When Victoria interior designer Sandra Lyle-Mason and her husband moved to Victoria six years ago, they wanted a house that would work for their family of five.
They found the perfect lot, with an ocean view in the Metchosin/Colwood area, and tweaked the builder’s plans to customize the modern, three-storey house to make it a space where their kids, now 20, 17, and 15 would want to hang out.
As a believer in “function over form,” the designer wanted to give the kids a separate space downstairs to invite their friends, and installed not only a large television but a screen projector. That room leads to an inviting entertainment space outside, with a basketball court and a pool.
“We wanted a house the kids could be teenagers in and where their friends could hang out and feel welcome. It worked out really well,” says Lyle-Mason.
The entry to the four-bedroom, four-bathroom home is on the main level, which has the open concept living/dining/kitchen as well as a mudroom, powder room, gym and Lyle-Mason’s office. Upstairs is the private area of the home, where the bedrooms are located, and downstairs is the “fun” area of the home, designed for entertaining friends.
Thanks to a sloped lot the 2,900 sq. ft. house enjoys a hilltop view that looks out, in part, to a forested area that will never be developed. They are so high up, there’s no need for window coverings in some of the rooms, like the dining room and the kid’s bathroom.
When it came to doing the interior design for her own family’s home, Lyle-Mason started with a design concept she describes as “bright, West Coast modern.” She made all her design choices around that theme to give the house a cohesive look.
She chose a monochromatic, warm white throughout most of the space, (Benjamin Moore’s White Dove OC-17) and added pops of colours in the furnishings and accessories. For instance, the Tolix bar stools are all different colours. The walnut, dining table is surrounded by white Eiffel Eames chairs but the two end chairs, from Knoll, are covered in dark blue fabric.
The main-floor powder room has the most colour in the house, with a colourful, oversize botanical print wallpaper on the main wall, giving the space a light-hearted, tropical vibe, along with attractive gold globe pendants.
“I did it during COVID when I was missing travelling. There’s green, pink and gold in the print,” says Lyle-Mason, hinting she ended up liking it so much she’s thinking about bringing in more colour in other places in the house.
She’s now toying with the idea of a pistachio coloured fridge, noting there are panels that you can buy that totally changes the look of an appliance.
At the moment, the kitchen is timeless with walnut lower cabinets and just a few white uppers above the fridge and beside the stove to provide storage. There’s also thick wood shelves on each side of the kitchen window.
Both kitchen walls have white, textured tile that runs from the countertop to the ceiling adding to the kitchen’s elegant design statement. Other standouts in the kitchen include the two, large Stan Dixon white, pendant lights over the kitchen island and the island itself. It has a white quartz, with slight veining, counter top. One end of the counter is a waterfall edge and the other end has a kick to make it easier for family members to stand there while doing food prep. Another smart kitchen design trick was having a flat bottom sink so it’s easier to fill pots.

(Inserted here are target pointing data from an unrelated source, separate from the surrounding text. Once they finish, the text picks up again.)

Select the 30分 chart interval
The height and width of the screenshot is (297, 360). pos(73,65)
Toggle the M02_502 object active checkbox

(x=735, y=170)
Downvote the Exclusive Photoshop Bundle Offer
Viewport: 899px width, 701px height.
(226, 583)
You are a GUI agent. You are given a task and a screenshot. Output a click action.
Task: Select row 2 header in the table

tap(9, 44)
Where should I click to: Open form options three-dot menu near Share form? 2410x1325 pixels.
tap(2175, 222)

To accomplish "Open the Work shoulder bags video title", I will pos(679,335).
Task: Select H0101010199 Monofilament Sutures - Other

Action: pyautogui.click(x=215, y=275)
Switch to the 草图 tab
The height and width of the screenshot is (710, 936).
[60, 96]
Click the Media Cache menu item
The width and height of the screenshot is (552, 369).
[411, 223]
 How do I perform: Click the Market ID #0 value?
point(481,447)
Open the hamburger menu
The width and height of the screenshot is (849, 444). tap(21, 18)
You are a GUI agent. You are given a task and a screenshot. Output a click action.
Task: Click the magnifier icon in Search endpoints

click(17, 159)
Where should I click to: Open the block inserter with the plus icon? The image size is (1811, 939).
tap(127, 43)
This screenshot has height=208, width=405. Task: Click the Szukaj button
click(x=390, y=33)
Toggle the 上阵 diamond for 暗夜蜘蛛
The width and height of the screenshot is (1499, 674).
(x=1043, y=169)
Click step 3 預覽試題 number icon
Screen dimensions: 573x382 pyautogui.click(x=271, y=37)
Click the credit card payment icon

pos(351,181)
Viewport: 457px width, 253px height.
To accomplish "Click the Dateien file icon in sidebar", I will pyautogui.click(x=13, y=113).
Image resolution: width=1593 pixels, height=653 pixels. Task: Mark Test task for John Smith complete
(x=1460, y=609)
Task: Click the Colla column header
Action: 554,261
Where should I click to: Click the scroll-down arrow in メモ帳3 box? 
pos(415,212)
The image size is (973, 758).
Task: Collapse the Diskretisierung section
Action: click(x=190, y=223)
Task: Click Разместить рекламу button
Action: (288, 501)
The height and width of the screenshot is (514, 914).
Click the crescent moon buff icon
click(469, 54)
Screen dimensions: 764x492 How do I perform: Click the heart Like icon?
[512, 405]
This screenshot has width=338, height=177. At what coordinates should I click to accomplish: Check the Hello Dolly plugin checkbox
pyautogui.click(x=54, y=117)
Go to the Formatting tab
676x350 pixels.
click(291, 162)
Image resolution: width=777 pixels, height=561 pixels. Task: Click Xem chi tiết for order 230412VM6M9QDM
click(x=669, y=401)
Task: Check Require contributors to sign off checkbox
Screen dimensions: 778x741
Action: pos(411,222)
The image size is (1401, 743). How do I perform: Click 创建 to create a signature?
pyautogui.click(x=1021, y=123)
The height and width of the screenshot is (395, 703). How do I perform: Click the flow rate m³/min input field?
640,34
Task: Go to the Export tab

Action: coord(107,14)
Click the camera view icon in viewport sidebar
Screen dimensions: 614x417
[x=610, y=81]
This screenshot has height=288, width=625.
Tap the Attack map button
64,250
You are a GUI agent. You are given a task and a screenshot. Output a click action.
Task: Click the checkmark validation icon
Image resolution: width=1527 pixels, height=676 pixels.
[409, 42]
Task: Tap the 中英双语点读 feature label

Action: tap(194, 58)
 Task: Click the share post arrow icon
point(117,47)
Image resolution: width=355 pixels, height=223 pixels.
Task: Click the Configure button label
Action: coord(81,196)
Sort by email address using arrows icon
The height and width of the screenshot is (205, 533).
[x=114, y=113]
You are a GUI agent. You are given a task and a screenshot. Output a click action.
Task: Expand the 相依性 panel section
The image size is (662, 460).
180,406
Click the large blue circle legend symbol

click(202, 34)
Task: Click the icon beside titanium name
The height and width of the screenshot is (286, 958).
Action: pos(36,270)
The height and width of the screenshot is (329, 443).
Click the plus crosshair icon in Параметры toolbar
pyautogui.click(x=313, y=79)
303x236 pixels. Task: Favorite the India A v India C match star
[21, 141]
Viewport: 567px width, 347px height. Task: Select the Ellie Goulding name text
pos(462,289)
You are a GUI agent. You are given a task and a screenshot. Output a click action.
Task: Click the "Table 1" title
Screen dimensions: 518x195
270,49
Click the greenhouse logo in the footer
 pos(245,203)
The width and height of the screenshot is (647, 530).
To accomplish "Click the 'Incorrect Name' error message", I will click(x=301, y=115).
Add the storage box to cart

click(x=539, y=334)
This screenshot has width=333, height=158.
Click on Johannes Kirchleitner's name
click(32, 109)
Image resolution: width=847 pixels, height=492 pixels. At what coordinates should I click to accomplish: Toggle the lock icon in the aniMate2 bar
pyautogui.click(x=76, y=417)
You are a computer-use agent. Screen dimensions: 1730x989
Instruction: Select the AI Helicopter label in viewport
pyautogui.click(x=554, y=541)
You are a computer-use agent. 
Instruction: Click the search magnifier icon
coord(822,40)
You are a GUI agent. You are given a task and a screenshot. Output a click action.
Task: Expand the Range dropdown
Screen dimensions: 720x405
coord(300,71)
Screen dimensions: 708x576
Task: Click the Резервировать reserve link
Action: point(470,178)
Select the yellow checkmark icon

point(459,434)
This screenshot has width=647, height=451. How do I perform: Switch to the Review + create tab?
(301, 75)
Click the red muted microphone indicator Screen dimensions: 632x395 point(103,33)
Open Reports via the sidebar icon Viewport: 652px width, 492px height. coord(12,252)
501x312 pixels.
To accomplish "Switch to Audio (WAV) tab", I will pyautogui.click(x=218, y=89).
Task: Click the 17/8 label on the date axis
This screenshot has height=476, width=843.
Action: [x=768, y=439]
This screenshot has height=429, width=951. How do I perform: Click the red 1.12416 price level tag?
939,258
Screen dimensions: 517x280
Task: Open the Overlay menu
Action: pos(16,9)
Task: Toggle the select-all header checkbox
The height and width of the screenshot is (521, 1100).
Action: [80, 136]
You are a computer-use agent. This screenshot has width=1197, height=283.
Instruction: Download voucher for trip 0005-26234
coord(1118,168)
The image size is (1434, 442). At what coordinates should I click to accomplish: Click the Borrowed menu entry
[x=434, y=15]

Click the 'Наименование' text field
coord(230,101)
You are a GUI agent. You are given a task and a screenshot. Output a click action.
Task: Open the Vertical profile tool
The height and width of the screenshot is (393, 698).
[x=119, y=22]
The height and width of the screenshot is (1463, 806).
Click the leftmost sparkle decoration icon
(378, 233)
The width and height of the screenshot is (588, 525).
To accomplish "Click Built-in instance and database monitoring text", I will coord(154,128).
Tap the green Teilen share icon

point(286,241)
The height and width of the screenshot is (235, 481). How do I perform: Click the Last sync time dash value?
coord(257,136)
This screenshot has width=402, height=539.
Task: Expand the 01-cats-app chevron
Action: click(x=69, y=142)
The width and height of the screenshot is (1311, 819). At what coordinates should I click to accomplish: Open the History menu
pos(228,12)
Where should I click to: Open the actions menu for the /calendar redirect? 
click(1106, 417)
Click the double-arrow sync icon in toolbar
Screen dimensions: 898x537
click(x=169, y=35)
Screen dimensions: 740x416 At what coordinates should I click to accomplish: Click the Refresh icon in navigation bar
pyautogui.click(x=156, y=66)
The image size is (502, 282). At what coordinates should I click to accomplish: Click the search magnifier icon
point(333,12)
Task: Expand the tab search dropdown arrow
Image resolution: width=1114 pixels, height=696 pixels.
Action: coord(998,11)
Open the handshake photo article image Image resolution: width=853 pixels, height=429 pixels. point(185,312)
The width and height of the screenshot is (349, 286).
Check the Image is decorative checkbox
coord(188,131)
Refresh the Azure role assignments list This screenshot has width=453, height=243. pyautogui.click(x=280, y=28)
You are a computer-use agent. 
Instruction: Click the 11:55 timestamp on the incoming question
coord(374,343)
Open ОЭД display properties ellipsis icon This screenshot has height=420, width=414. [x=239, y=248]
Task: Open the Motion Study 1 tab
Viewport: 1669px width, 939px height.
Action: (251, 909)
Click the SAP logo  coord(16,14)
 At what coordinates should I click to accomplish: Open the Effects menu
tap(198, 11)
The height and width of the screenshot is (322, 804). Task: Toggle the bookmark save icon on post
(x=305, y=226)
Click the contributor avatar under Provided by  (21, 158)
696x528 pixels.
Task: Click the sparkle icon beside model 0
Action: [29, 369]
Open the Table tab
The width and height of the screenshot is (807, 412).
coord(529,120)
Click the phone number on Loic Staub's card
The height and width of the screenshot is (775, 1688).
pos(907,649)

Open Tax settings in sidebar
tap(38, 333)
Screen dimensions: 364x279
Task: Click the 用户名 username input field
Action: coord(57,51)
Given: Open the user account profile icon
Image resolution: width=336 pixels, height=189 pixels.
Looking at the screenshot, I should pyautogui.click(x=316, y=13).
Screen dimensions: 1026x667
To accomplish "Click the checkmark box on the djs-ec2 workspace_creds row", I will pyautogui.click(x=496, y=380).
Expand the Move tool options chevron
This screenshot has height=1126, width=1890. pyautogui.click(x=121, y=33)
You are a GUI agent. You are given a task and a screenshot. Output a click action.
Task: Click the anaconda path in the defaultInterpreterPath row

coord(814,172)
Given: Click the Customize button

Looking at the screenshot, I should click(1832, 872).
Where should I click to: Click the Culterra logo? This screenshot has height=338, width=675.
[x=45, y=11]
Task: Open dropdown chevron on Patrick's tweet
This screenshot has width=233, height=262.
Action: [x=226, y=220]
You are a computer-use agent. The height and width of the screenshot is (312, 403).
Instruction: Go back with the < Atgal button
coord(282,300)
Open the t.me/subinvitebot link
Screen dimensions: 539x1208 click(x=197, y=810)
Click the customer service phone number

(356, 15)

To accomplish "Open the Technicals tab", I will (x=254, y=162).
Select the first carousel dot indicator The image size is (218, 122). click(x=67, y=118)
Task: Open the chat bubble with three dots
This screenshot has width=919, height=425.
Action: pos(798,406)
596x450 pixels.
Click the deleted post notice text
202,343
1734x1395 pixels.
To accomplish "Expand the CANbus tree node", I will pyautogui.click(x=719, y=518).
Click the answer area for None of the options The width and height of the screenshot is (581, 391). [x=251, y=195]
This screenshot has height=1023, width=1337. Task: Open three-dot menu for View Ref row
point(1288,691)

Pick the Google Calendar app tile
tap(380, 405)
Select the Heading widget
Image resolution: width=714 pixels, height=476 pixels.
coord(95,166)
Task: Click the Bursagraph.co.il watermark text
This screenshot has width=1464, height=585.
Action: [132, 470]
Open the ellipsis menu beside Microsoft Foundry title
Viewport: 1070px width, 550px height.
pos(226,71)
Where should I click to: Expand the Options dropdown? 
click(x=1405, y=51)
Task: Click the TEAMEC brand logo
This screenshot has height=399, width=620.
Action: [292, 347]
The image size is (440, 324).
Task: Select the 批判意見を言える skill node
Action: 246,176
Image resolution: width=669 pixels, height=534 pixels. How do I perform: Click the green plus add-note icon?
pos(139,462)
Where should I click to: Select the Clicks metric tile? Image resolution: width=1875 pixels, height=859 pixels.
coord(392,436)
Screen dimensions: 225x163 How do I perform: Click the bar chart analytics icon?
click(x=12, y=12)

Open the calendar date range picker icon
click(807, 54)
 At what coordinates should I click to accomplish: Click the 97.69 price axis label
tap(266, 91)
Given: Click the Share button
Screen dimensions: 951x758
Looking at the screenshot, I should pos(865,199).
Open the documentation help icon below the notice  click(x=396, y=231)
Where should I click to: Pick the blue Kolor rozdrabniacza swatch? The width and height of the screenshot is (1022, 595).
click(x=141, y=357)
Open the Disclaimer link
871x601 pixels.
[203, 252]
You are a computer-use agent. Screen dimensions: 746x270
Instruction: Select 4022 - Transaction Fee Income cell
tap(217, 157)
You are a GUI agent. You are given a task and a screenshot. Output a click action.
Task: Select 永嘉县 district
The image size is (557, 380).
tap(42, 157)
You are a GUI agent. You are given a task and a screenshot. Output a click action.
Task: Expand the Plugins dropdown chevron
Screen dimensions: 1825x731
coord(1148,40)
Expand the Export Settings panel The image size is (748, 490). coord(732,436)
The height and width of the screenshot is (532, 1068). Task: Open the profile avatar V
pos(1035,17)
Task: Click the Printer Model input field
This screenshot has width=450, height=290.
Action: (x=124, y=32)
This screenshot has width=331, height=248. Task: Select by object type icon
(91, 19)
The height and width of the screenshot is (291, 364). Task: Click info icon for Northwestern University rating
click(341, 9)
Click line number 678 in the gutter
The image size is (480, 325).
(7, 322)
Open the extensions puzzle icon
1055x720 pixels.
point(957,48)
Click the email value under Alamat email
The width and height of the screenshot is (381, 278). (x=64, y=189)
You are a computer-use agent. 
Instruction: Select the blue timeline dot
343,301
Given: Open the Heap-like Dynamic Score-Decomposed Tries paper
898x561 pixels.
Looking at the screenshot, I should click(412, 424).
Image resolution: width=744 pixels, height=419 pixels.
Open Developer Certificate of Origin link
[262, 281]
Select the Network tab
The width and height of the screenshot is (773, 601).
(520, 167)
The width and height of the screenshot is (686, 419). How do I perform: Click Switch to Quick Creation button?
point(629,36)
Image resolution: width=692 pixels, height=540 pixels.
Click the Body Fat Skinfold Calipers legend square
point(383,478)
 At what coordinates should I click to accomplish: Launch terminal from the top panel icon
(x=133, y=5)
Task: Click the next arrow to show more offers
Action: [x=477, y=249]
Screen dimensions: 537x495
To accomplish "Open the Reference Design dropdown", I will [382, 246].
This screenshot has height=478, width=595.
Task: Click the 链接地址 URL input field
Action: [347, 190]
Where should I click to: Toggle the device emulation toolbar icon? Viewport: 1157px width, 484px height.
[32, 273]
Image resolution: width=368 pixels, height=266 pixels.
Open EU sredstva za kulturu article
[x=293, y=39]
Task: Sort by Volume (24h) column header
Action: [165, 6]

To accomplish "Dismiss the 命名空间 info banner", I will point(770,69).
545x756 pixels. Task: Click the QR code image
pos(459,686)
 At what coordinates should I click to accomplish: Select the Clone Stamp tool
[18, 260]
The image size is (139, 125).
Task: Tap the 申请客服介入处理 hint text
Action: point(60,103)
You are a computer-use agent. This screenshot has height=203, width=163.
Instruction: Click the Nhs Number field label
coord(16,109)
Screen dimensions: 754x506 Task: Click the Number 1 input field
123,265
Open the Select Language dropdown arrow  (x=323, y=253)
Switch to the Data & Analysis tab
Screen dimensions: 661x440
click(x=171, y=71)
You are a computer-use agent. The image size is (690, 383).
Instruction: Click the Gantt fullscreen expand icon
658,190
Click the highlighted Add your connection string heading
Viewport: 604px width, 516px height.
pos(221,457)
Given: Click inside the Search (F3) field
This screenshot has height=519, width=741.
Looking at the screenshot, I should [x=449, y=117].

Lyle-Mason chose brushed brass bar pulls for the kitchen cabinets, and the two pull down faucets — the kitchen island also has a sink — are also brushed brass from the Delta Trinsic series.
Brushed brass fixtures are also used in the primary bedroom ensuite, which features a stand-alone tub and a shower, with marble-like porcelain tiles, and two round sinks in the floating vanity. Luminescent mother-of-pearl tile was used behind the vanity to give the room sparkle.
The circular motif is also repeated in the kid’s bathroom, which has a circular sink and round pendant lights and in a main floor hallway, where a large, round mirror is placed over a raw edge wood bench.
Another wooden bench, in the front hall entrance, sets the mood for what’s to come in the house. It was a find, from Facebook Marketplace, when Lyle-Mason saw someone advertising the block of fir that was felled from their property up-Island.
Lyle-Mason believes in mixing it up with high and low furnishings.
In the living room, for instance, she has a glass, coffee table she bought 12 years ago for $200 that still works well.
“I think it’s going to break with every move, but it keeps on ticking,” she says.
She also found a stump on the beach and made it into a side-table with casters on it for easy moving.
“There are designer items in the house, but there’s also lots of Ikea items, too. I swear by mixing high and low.”
One of her more expensive pieces is the antique, hand-knotted Persian rug in the entryway and a stone-top tulip table on a covered, outdoor patio.
“These are special pieces, but I also like a Winner’s find,” she adds.
The area carpet in the living room is one such item and is 100 per cent wool.
The two couches are from EQ3 and while both from the same series are covered in different materials to add interest. One is a three-seater, linen couch and the other is a two-seater leather couch.
The main feature in the living room is the gas fireplace with a venetian plaster-like wall that is actually a clay paint.
Lyle-Mason started as a decorator in 2006 but became an interior designer in 2017, working in both commercial and residential and has her own company called Lyle Mason Interior Design.